WRITTEN PROBLEM>
Copy the lines from the one containing "The image size is (260, 132)." through the one containing "[x=3, y=81]", inclusive, leaving out the pictures.

PROVIDED ENTRIES>
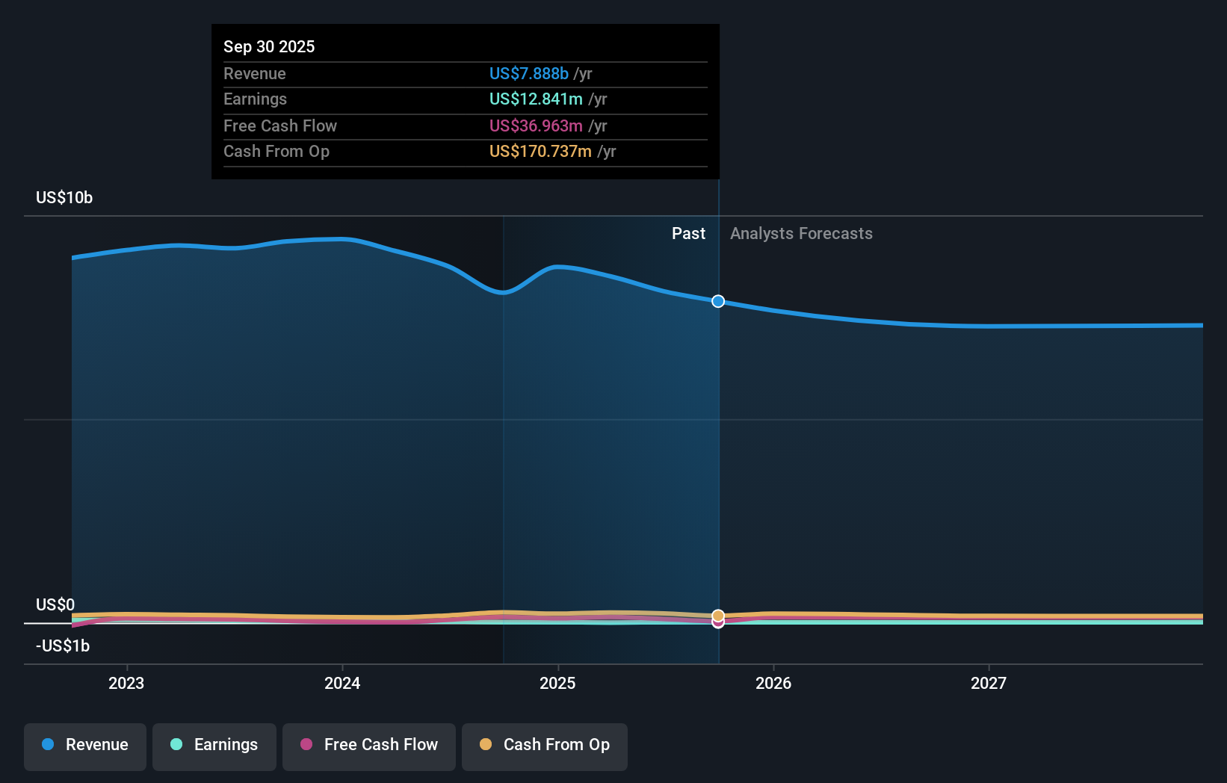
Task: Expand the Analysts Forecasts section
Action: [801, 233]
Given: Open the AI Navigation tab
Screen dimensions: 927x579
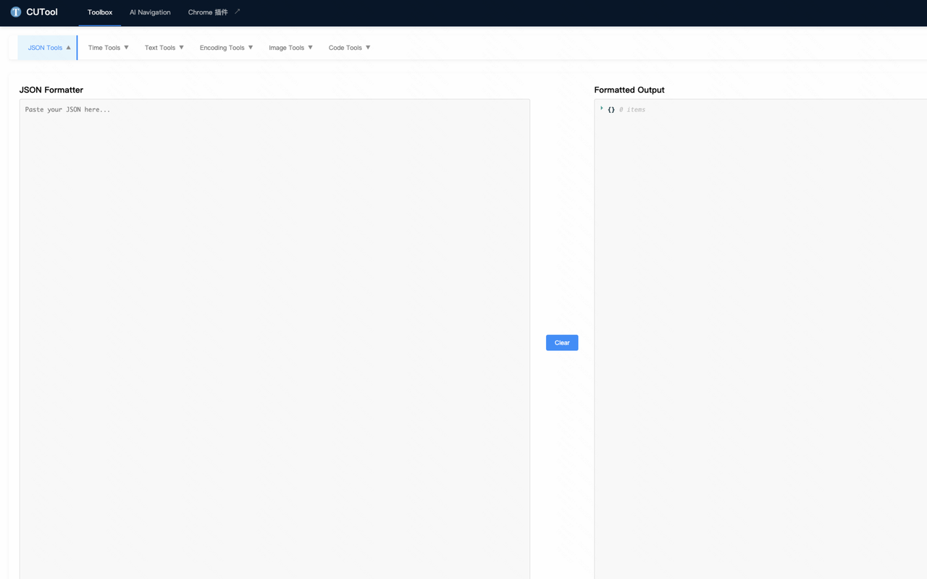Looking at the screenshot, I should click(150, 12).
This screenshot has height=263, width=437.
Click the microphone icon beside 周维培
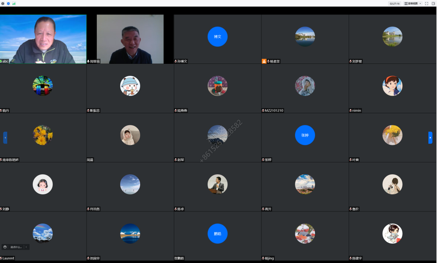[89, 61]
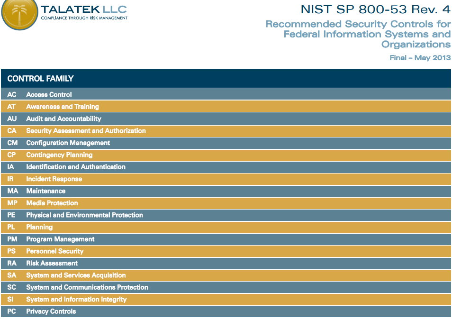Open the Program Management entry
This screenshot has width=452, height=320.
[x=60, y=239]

---

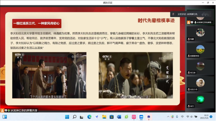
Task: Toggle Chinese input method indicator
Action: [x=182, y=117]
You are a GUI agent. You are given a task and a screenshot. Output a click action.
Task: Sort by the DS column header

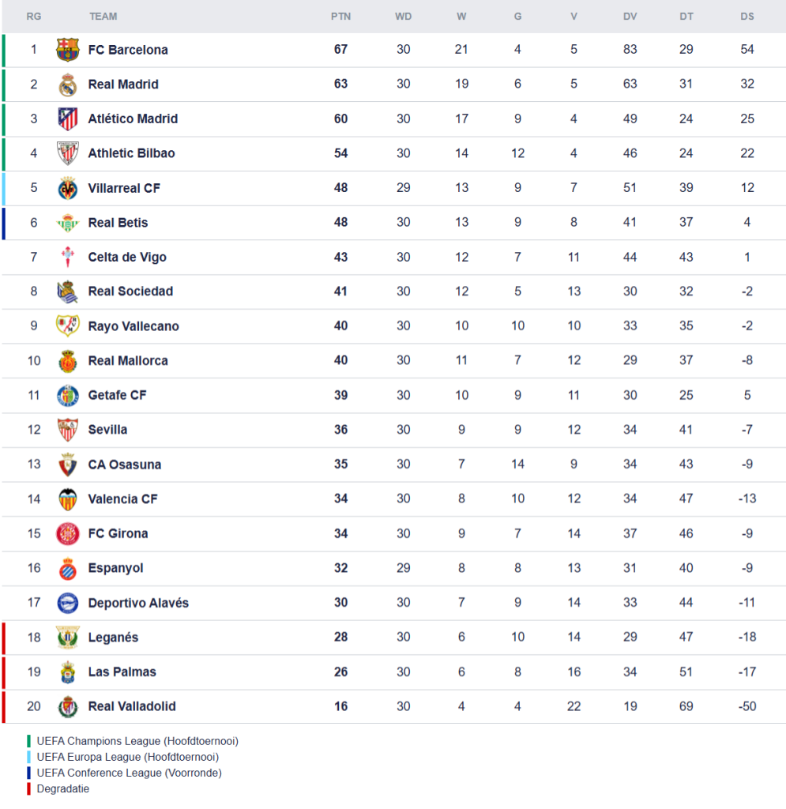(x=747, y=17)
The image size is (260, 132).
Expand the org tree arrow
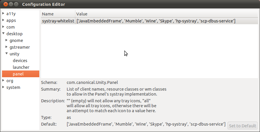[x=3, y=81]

...

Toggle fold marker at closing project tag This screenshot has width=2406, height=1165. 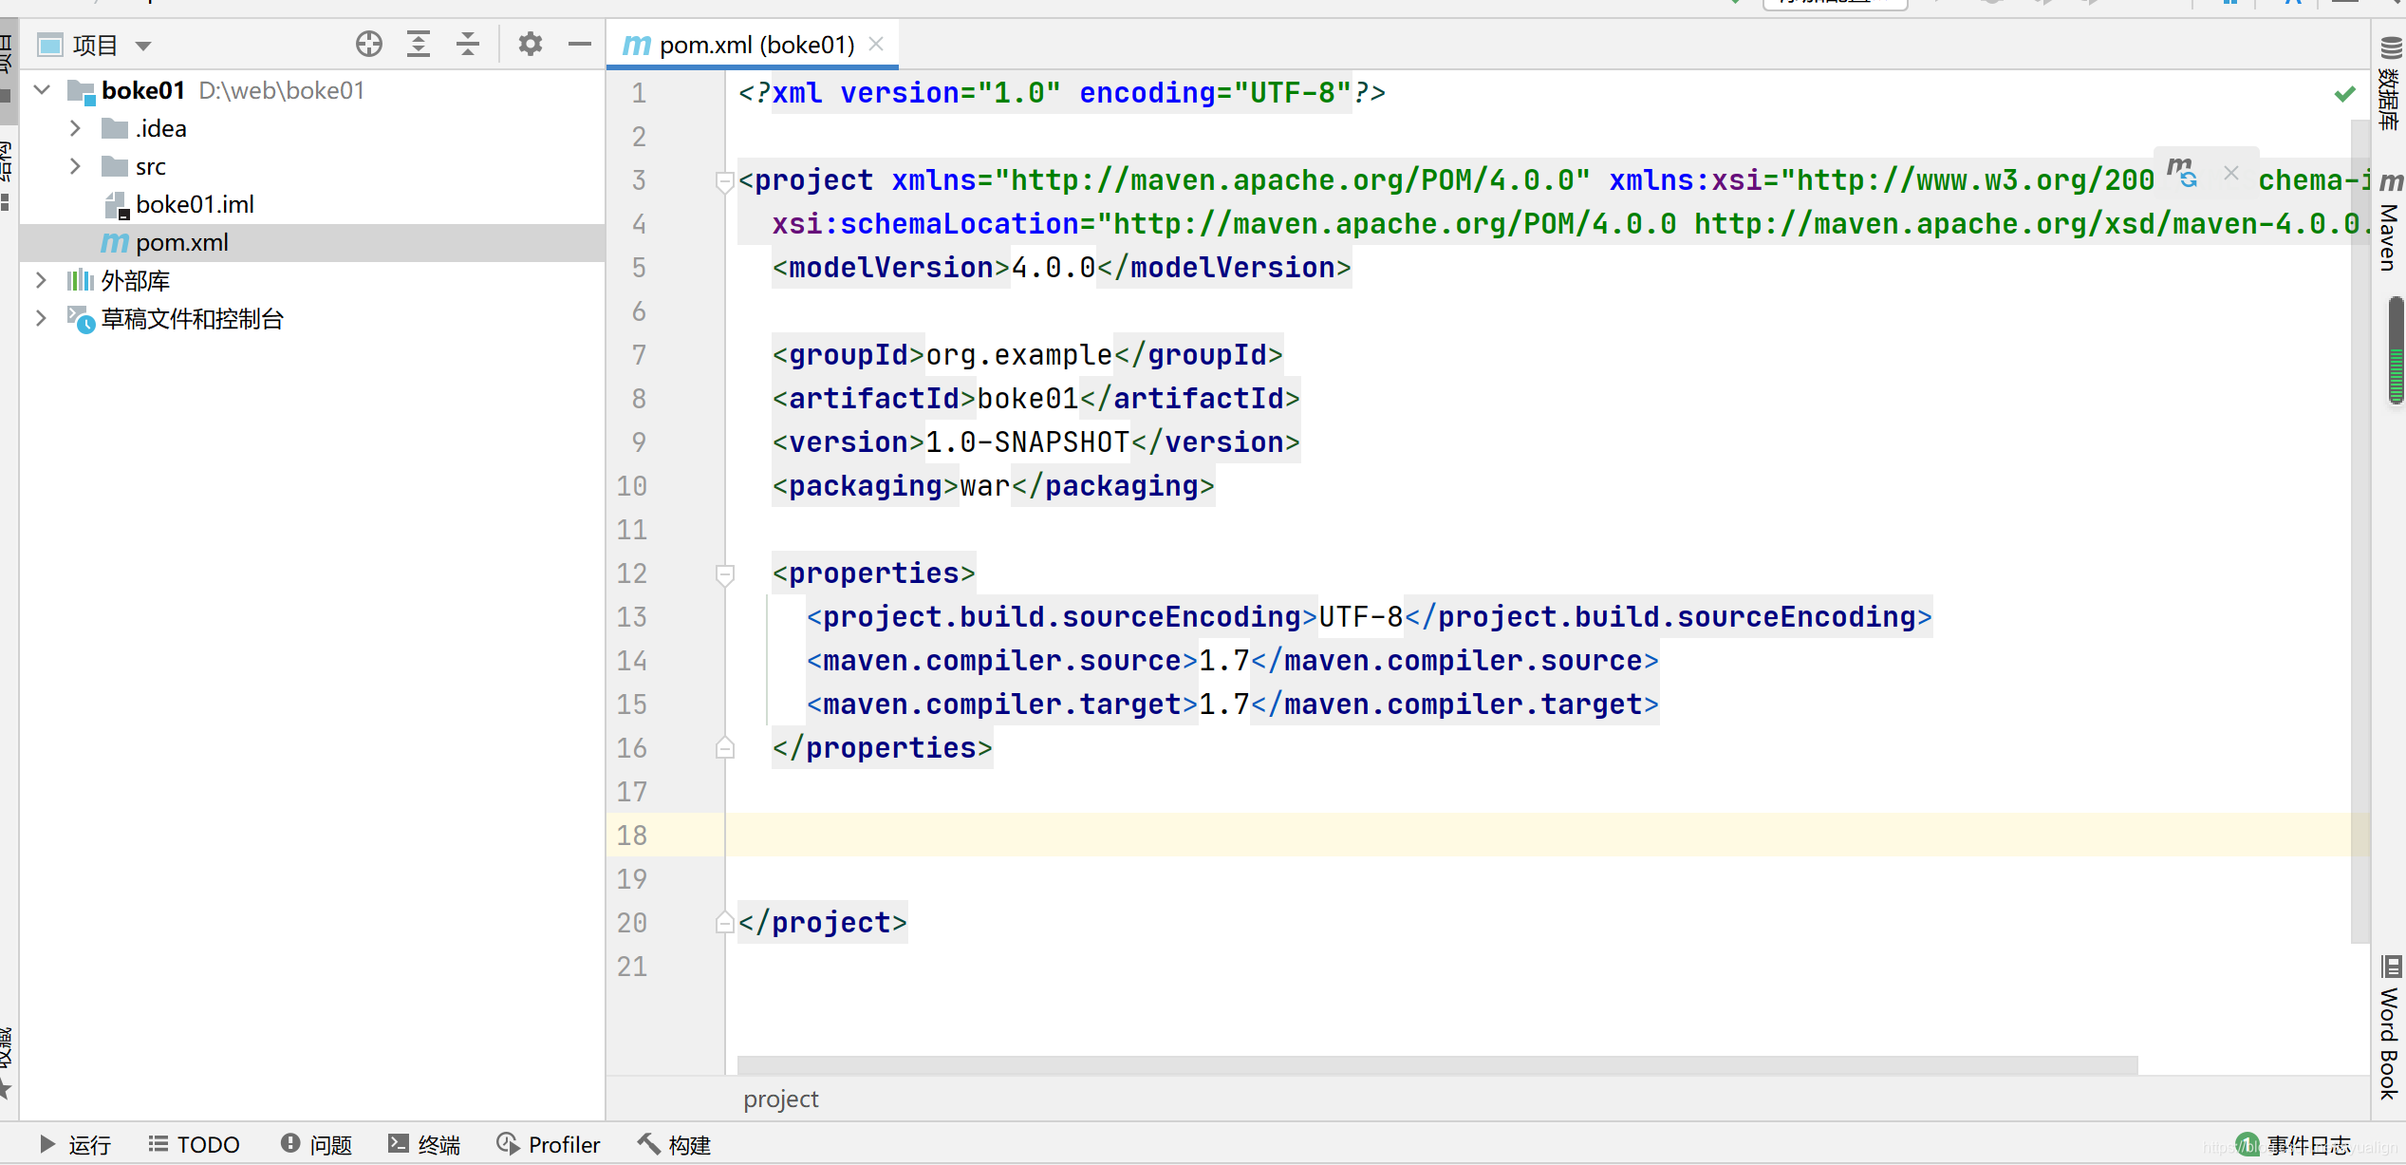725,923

CORRECT ANSWER>
The image size is (260, 132).
Expand the org tree arrow
[x=3, y=81]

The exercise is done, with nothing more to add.